--- Your objective ---
Count the lines in the items below that contain the string "label", and give only that number.

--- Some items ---
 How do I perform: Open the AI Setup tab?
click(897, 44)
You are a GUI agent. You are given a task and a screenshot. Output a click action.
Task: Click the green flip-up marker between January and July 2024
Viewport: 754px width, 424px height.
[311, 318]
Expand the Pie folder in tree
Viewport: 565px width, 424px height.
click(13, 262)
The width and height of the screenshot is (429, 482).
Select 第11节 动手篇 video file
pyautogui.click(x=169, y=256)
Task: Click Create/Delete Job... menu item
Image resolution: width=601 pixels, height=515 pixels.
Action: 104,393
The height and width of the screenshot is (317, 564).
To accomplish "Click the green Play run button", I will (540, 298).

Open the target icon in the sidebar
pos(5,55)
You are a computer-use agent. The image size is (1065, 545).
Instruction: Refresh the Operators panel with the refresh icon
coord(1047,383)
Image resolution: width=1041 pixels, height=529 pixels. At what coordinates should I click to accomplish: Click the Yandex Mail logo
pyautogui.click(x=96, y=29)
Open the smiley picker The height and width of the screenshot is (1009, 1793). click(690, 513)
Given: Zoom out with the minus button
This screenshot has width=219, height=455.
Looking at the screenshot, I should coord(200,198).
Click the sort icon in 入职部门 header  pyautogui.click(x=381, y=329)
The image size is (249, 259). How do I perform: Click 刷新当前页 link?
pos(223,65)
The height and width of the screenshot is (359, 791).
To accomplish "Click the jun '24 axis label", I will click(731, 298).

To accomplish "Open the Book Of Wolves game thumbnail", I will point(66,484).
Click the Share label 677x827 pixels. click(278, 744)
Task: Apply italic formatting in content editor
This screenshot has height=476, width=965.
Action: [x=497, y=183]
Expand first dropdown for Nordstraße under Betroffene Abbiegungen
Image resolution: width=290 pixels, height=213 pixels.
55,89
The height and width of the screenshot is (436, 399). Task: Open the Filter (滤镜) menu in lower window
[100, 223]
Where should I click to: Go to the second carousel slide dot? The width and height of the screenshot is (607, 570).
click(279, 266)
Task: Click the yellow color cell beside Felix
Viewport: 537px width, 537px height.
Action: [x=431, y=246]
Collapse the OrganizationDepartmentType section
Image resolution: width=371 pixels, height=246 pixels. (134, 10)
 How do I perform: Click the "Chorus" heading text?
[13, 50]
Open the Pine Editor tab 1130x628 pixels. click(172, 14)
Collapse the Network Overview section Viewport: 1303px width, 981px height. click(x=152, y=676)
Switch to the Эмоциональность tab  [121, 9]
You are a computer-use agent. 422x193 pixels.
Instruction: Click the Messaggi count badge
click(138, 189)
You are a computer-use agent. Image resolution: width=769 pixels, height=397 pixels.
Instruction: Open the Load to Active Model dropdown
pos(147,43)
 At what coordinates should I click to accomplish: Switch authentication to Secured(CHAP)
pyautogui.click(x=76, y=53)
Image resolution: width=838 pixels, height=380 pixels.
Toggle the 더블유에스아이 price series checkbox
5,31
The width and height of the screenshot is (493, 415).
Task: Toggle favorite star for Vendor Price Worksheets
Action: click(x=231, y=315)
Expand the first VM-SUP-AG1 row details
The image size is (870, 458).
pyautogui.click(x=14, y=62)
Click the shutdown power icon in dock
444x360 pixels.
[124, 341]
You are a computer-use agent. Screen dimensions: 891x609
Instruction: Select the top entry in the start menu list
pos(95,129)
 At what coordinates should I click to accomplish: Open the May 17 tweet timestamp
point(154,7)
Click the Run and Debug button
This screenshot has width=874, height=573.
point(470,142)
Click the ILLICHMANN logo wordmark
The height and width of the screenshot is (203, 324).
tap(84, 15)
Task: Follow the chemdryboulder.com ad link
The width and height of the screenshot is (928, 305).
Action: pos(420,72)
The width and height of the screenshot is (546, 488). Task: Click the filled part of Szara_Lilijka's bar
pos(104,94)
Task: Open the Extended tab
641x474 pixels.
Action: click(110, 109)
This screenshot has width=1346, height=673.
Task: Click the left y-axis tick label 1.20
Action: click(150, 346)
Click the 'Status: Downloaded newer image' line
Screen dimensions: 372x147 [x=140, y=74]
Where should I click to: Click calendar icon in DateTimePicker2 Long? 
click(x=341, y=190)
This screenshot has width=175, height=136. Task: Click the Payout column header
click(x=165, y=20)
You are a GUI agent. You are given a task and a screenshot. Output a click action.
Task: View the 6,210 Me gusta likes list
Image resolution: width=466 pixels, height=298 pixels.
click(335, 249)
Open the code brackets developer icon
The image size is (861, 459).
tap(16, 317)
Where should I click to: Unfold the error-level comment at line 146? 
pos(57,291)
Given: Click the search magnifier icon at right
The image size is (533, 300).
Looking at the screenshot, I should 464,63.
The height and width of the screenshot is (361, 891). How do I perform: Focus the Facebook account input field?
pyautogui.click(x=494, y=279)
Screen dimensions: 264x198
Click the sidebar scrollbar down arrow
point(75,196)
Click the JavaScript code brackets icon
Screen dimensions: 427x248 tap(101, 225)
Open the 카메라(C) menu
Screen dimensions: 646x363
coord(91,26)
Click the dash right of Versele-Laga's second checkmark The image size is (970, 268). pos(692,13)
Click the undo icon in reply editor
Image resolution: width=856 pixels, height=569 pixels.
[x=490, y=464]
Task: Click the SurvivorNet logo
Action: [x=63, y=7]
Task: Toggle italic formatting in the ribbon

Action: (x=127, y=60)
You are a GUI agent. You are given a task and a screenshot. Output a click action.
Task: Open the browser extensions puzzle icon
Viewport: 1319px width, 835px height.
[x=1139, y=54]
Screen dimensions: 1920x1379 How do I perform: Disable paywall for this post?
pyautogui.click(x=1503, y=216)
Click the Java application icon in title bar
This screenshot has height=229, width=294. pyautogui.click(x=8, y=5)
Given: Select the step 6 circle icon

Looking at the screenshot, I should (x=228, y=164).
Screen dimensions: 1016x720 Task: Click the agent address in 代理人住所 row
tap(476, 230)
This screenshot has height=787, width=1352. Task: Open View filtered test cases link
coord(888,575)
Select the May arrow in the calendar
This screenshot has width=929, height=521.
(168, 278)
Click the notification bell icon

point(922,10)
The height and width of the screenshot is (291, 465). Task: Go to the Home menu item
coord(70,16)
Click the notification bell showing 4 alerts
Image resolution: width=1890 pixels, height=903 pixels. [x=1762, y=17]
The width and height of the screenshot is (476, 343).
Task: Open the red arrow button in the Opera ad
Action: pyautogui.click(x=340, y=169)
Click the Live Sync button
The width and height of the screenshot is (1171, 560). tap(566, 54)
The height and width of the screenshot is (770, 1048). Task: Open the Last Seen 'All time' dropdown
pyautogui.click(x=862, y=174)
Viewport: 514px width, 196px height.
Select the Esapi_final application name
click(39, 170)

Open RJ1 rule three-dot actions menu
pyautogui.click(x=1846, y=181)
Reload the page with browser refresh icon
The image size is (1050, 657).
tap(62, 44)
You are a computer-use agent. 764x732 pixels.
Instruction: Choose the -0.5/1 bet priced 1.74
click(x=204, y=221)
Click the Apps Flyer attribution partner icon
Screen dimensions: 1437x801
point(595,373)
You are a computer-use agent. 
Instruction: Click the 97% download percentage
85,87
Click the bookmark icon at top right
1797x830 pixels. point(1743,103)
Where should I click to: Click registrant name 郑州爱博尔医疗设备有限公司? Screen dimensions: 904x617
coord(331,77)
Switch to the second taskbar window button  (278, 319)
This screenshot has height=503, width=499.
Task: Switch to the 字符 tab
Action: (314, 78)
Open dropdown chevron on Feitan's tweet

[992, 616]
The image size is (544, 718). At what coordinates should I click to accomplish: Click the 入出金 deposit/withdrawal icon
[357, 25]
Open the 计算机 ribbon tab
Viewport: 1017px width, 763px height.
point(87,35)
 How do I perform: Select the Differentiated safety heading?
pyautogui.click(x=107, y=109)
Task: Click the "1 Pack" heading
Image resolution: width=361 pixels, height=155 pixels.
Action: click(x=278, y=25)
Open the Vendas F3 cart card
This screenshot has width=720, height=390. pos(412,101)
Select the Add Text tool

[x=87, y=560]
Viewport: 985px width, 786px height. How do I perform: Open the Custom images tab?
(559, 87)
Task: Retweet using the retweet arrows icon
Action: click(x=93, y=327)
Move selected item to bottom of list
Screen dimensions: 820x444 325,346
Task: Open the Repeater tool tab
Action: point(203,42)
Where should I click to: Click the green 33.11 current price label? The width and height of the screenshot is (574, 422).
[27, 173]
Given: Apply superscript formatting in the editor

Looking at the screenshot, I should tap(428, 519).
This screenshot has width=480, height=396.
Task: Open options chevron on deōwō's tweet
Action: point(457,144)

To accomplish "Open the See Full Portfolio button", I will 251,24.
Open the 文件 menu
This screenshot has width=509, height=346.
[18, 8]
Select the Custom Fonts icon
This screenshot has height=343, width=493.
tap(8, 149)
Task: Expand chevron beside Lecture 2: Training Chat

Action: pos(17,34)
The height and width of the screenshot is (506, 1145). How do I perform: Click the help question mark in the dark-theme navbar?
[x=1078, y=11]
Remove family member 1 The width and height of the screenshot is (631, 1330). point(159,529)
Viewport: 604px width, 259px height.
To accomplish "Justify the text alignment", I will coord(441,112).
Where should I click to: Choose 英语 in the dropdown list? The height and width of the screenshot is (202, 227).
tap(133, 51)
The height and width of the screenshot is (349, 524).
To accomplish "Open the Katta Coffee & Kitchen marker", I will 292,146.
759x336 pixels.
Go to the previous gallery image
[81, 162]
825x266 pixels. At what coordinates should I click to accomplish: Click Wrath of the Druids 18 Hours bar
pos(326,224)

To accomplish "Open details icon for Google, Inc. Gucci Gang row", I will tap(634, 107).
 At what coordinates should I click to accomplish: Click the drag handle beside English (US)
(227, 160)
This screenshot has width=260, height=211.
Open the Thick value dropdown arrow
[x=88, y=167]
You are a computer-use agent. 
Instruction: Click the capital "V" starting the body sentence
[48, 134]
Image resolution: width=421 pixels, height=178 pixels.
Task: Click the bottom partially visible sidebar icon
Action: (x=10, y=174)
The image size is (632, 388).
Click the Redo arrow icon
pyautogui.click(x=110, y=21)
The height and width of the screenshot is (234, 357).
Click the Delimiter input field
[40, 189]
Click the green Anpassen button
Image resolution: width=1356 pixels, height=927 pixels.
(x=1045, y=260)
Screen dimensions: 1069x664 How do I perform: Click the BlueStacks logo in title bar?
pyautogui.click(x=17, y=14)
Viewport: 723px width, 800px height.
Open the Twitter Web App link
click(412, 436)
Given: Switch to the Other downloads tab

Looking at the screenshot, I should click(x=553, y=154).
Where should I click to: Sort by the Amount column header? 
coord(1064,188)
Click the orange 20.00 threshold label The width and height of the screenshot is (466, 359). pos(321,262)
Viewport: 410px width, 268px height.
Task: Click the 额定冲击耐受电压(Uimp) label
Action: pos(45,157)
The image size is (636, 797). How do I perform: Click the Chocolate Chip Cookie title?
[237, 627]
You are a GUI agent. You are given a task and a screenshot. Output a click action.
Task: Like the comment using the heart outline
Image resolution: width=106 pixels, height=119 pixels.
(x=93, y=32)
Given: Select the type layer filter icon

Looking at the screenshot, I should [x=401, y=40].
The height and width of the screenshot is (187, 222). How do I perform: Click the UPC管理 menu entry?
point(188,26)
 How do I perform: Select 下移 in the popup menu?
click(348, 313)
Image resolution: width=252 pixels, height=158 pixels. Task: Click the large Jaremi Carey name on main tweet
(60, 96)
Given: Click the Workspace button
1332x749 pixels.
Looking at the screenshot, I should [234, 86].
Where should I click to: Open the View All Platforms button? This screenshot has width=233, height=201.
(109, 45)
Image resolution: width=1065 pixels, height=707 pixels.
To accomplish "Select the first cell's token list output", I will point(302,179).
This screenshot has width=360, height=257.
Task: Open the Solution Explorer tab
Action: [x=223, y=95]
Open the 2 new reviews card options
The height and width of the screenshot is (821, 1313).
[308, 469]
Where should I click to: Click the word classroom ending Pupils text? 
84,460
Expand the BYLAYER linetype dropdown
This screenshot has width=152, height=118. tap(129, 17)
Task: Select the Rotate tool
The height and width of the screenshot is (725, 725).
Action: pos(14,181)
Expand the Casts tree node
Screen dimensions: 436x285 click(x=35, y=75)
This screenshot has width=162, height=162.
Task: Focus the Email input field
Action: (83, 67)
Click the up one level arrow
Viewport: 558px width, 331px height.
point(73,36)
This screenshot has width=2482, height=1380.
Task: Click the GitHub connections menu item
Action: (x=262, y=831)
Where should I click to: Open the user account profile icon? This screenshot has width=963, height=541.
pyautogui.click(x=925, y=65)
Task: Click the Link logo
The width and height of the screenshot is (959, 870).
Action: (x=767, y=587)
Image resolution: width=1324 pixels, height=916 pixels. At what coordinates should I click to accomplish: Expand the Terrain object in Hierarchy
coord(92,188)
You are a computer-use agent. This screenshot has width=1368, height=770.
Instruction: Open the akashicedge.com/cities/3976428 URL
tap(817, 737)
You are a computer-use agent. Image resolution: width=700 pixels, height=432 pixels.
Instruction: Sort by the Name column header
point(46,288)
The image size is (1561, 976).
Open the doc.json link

--- Solved exercise ---
6